After all, the whole idea of sending grandma to the old folks’ home when she gets to be inconvenient is not a Latino tradition. Similarly, it wasn’t Hispanic politicians who hijacked the term “family values” to justify why they hated certain groups of people (although many Latinos were only too happy to adopt that definition after the fact; but that’s another post).

Hispanics reap the benefits of this family-centric approach. We are more likely to have a strong support base when things get rough. We tend to know the stories that go back generations. And our cousins are more likely to be viewed as siblings rather than as strangers.

Despite this and the many other advantages that our emphasis on family brings us, there are liabilities as well.
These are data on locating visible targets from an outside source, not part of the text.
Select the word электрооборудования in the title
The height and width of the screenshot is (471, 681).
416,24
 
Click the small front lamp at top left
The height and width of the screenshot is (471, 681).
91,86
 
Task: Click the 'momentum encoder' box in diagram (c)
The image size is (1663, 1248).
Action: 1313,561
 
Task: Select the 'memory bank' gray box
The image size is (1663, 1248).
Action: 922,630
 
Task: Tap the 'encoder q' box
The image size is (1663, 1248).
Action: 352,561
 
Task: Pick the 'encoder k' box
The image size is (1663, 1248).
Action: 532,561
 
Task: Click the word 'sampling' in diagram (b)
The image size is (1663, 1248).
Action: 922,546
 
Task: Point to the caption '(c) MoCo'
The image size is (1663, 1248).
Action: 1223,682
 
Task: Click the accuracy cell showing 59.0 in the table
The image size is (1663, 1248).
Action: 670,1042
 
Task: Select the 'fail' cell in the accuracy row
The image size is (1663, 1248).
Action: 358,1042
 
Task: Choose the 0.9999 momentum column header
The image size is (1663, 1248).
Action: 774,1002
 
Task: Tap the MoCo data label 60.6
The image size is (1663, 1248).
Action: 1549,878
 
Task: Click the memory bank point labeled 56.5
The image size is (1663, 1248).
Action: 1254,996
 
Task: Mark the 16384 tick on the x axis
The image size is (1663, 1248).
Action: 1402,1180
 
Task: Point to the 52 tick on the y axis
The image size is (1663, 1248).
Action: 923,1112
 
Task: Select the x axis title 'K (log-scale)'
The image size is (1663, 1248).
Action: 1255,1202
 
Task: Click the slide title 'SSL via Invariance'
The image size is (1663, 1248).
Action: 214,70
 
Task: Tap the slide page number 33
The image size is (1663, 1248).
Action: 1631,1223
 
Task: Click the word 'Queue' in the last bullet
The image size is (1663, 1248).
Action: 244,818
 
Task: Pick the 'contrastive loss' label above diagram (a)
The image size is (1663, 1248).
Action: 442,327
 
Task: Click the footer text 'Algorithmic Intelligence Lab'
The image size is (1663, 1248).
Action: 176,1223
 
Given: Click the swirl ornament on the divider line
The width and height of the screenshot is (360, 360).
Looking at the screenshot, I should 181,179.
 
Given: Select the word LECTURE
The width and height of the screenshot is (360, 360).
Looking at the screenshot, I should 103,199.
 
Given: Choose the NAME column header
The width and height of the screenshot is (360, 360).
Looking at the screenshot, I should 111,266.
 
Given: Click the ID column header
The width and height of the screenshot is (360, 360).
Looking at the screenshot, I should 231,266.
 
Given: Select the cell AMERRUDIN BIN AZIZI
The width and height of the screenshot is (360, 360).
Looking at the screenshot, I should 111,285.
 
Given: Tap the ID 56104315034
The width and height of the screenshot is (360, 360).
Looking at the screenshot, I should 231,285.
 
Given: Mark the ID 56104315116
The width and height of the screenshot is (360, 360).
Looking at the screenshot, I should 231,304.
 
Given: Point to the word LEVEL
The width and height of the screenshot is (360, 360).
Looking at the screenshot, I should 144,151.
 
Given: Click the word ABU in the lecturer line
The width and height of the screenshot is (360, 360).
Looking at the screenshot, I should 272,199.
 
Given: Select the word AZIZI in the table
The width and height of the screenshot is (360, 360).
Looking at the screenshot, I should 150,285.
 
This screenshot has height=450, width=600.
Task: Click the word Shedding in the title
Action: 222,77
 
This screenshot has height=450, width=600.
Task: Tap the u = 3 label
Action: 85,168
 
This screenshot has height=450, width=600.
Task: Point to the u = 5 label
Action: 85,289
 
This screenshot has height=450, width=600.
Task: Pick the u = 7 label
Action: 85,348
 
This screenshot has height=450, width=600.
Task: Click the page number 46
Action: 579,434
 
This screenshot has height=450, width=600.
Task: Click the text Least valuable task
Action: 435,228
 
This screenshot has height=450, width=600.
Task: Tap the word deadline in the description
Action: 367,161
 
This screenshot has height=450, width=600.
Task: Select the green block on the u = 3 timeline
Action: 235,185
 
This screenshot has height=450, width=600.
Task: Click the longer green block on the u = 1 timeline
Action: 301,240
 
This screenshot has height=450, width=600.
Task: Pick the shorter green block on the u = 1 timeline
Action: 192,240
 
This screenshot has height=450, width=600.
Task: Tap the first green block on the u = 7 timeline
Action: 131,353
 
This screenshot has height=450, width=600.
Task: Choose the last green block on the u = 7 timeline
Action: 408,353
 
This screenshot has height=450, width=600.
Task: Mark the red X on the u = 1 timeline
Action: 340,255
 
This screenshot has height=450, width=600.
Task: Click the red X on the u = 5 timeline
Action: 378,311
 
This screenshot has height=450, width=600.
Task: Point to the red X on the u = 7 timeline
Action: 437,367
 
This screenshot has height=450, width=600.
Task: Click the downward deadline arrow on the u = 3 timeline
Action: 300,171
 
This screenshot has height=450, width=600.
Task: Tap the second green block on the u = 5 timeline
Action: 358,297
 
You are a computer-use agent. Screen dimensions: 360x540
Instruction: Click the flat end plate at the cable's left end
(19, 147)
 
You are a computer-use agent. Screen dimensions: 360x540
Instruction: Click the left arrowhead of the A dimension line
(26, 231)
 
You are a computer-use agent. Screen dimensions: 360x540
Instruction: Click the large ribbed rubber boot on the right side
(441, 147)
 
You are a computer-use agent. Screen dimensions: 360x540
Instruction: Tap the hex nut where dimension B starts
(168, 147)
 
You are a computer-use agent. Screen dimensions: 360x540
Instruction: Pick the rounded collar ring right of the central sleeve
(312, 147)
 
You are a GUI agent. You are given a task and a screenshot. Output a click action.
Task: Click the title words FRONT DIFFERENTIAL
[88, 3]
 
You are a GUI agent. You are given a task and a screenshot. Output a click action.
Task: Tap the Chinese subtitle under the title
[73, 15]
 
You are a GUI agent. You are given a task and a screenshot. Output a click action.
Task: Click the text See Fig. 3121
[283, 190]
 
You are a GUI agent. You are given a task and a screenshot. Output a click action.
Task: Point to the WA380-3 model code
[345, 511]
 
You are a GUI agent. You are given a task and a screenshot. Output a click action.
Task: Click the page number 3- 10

Yes, the preoccupation with creating lots of babies is one of them, as I’ve pointed out before.

But the obsession with family can also backfire in other ways, particularly when it rubs up uncomfortably against another cultural positive: the strong Latino work ethic.

As I’ve written before, Hispanic culture is just crazy about working hard. But as I’ve also pointed out, this admirable trait is sometimes used to justify ceaseless, low-wage toil.

At times, therefore, these cultural positives – an emphasis on family and a powerful work ethic – combine to deliver a devastating one-two punch to another value that, frankly, is not held in such high esteem among Latinos: education.